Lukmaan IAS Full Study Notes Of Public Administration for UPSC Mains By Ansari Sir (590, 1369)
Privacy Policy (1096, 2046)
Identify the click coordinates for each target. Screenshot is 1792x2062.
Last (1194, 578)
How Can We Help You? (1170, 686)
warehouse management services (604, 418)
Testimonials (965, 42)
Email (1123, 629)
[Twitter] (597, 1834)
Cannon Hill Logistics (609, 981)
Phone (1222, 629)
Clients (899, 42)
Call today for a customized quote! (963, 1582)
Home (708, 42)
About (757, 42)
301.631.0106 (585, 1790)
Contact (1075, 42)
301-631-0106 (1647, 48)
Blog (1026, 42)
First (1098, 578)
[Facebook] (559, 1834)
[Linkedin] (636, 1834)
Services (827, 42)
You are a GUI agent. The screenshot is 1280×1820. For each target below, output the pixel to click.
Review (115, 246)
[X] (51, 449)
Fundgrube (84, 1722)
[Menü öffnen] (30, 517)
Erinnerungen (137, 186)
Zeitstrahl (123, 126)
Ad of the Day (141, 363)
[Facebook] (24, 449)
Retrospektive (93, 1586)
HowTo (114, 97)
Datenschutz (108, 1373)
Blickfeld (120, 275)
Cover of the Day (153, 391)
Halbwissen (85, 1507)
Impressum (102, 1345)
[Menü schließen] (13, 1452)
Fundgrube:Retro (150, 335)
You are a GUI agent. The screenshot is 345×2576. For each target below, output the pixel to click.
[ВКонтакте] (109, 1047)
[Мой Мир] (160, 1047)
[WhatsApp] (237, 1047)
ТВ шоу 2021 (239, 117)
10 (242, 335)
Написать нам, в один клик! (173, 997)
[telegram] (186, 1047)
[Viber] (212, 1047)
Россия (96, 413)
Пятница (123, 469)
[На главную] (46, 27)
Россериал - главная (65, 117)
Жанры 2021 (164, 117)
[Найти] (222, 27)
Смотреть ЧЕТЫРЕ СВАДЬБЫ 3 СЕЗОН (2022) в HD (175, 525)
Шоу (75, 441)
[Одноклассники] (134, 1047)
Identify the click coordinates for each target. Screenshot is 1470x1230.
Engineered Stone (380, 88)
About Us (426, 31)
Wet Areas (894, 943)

---

▶ What the task asks
Taking the line that contains "First (1098, 578)" as the first, reproduce every line through the end of the entries exactly.

▶ Your response
First (1098, 578)
[Facebook] (559, 1834)
[Linkedin] (636, 1834)
Services (827, 42)
You are a GUI agent. The screenshot is 1280×1820. For each target below, output the pixel to click.
Review (115, 246)
[X] (51, 449)
Fundgrube (84, 1722)
[Menü öffnen] (30, 517)
Erinnerungen (137, 186)
Zeitstrahl (123, 126)
Ad of the Day (141, 363)
[Facebook] (24, 449)
Retrospektive (93, 1586)
HowTo (114, 97)
Datenschutz (108, 1373)
Blickfeld (120, 275)
Cover of the Day (153, 391)
Halbwissen (85, 1507)
Impressum (102, 1345)
[Menü schließen] (13, 1452)
Fundgrube:Retro (150, 335)
You are a GUI agent. The screenshot is 345×2576. For each target below, output the pixel to click.
[ВКонтакте] (109, 1047)
[Мой Мир] (160, 1047)
[WhatsApp] (237, 1047)
ТВ шоу 2021 (239, 117)
10 (242, 335)
Написать нам, в один клик! (173, 997)
[telegram] (186, 1047)
[Viber] (212, 1047)
Россия (96, 413)
Пятница (123, 469)
[На главную] (46, 27)
Россериал - главная (65, 117)
Жанры 2021 (164, 117)
[Найти] (222, 27)
Смотреть ЧЕТЫРЕ СВАДЬБЫ 3 СЕЗОН (2022) в HD (175, 525)
Шоу (75, 441)
[Одноклассники] (134, 1047)
Identify the click coordinates for each target. Screenshot is 1470x1230.
Engineered Stone (380, 88)
About Us (426, 31)
Wet Areas (894, 943)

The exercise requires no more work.